Turn every line of text in the data below into a numbered list. Skip blank lines and leave out the pictures.
◆ ◆ ◆ ◆
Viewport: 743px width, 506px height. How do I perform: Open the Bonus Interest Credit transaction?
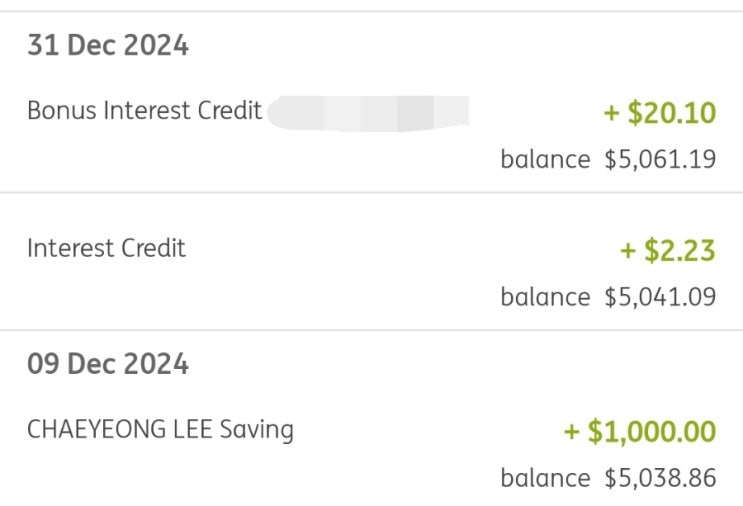pos(144,110)
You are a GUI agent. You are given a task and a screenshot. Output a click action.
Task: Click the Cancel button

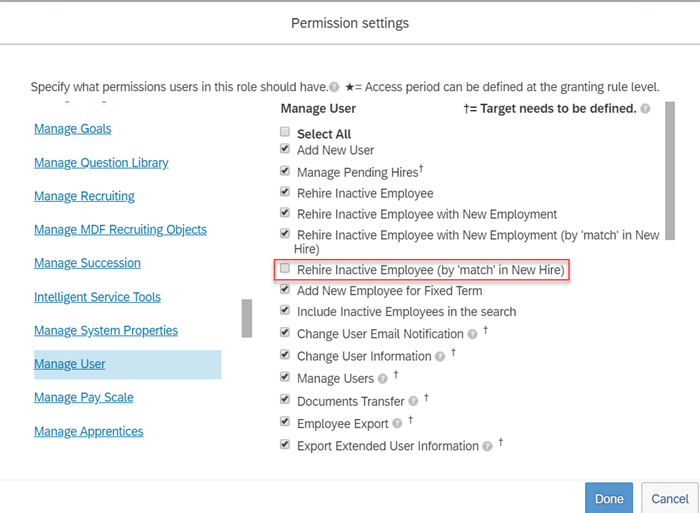(x=670, y=498)
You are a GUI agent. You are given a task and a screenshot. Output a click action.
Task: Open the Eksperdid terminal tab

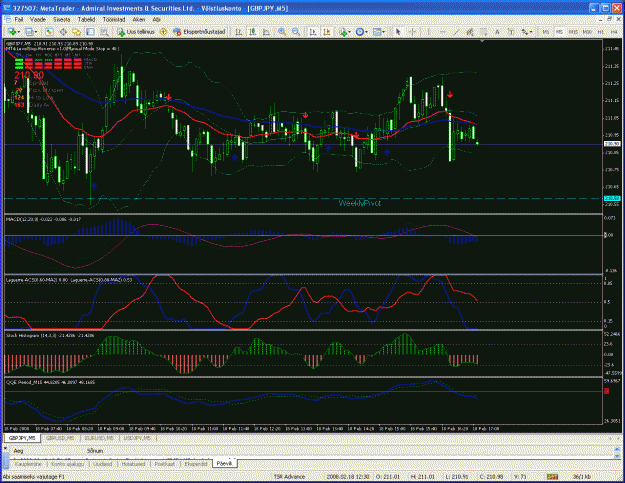(x=196, y=464)
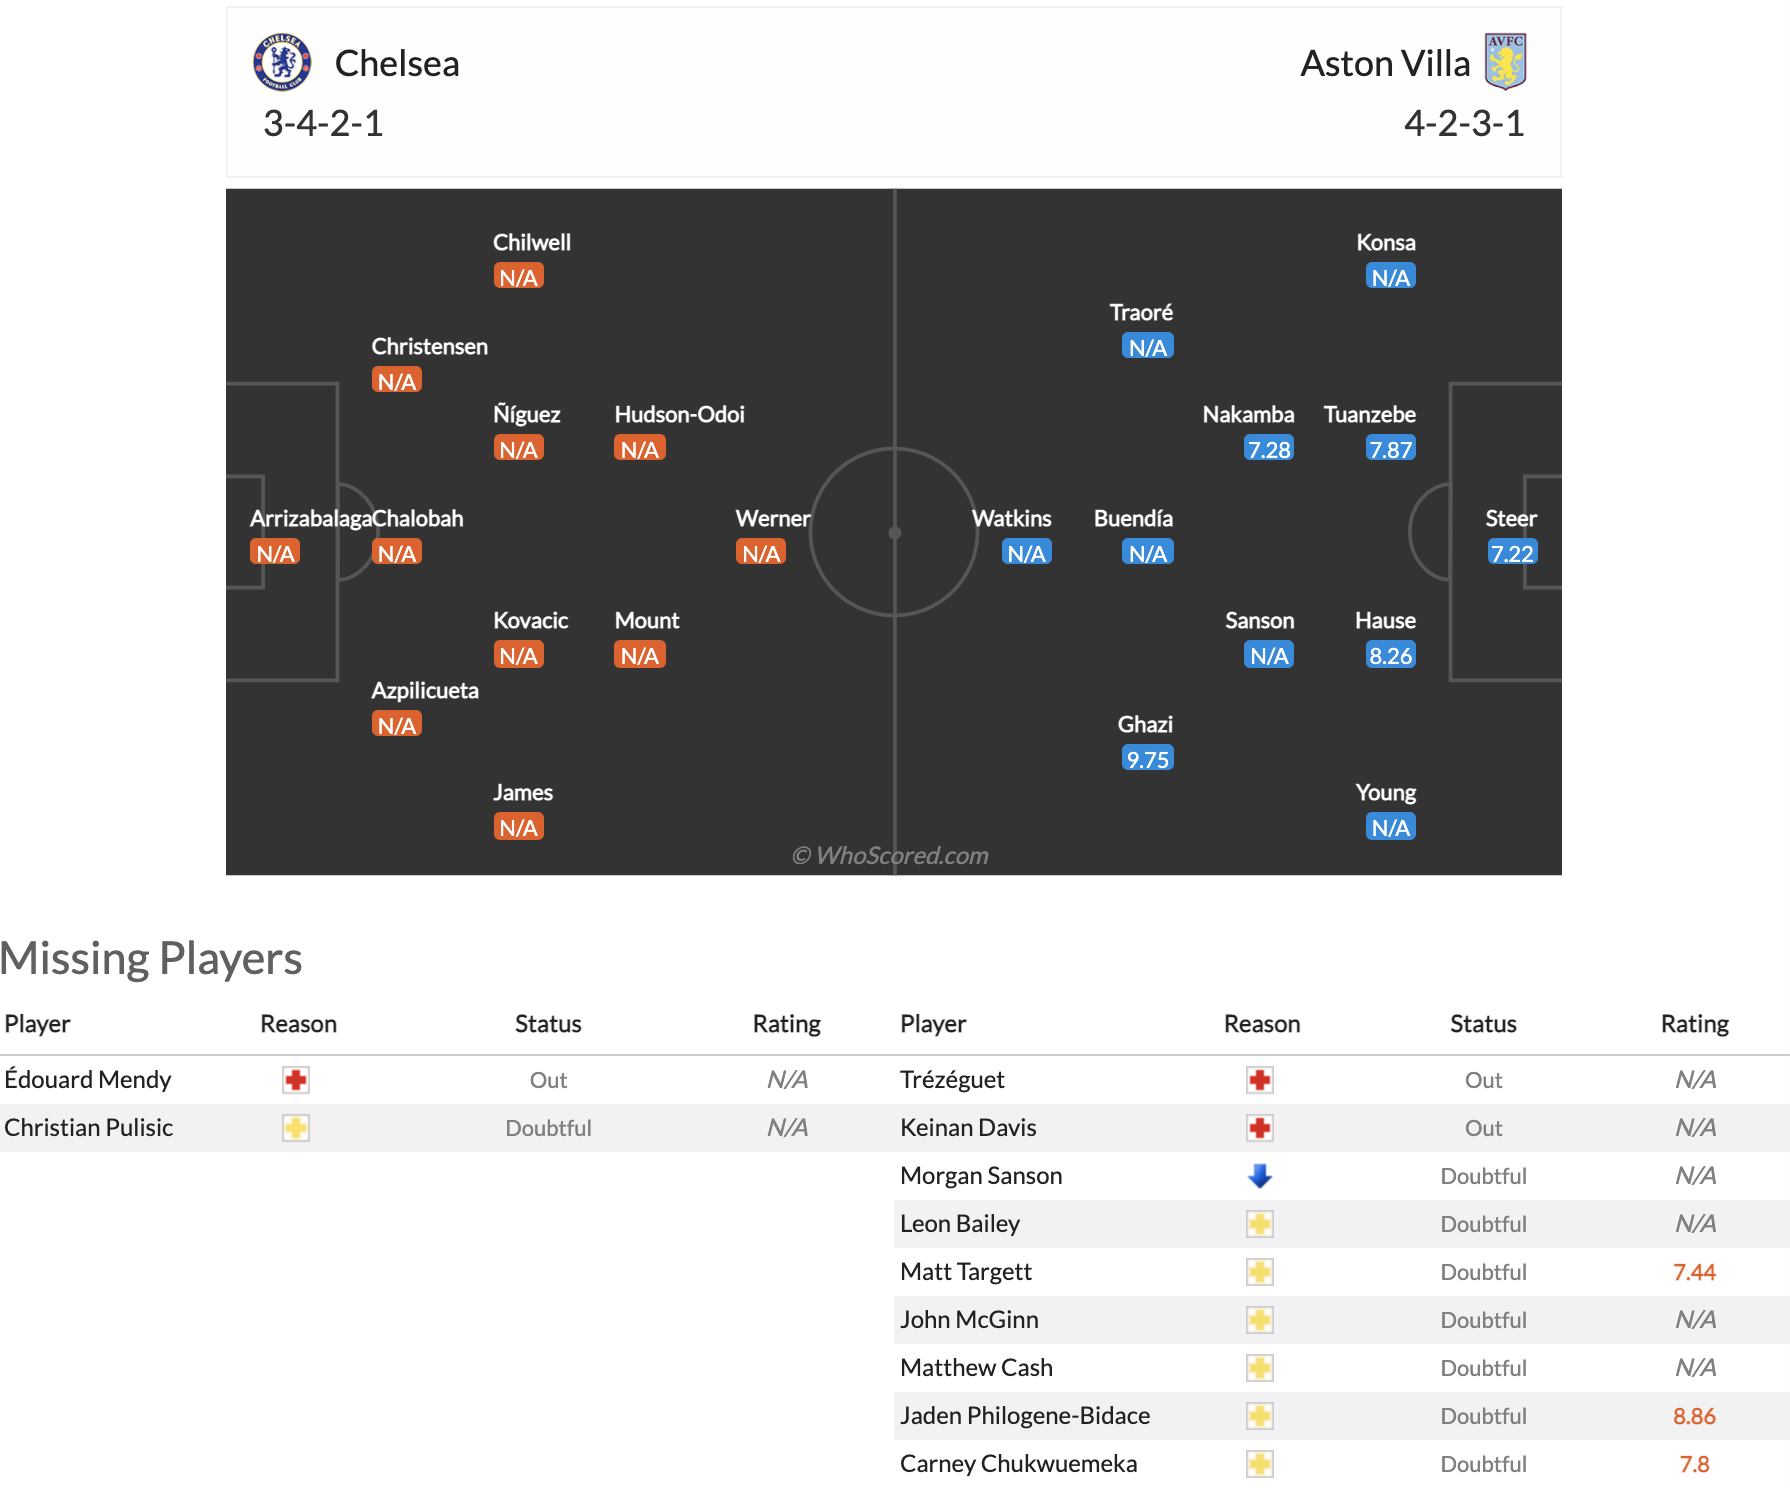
◆ ◆ ◆ ◆
= Result =
1. Viewport: 743px width, 506px height. How do I perform: Open the Bonus Interest Credit transaction?
2. pos(144,110)
3. You are a GUI agent. You are given a task and a screenshot. Output a click action.
4. Task: Click the Cancel button
5. (x=670, y=498)
6. You are a GUI agent. You are given a task and a screenshot. Output a click action.
7. Task: Open the Eksperdid terminal tab
8. (x=196, y=464)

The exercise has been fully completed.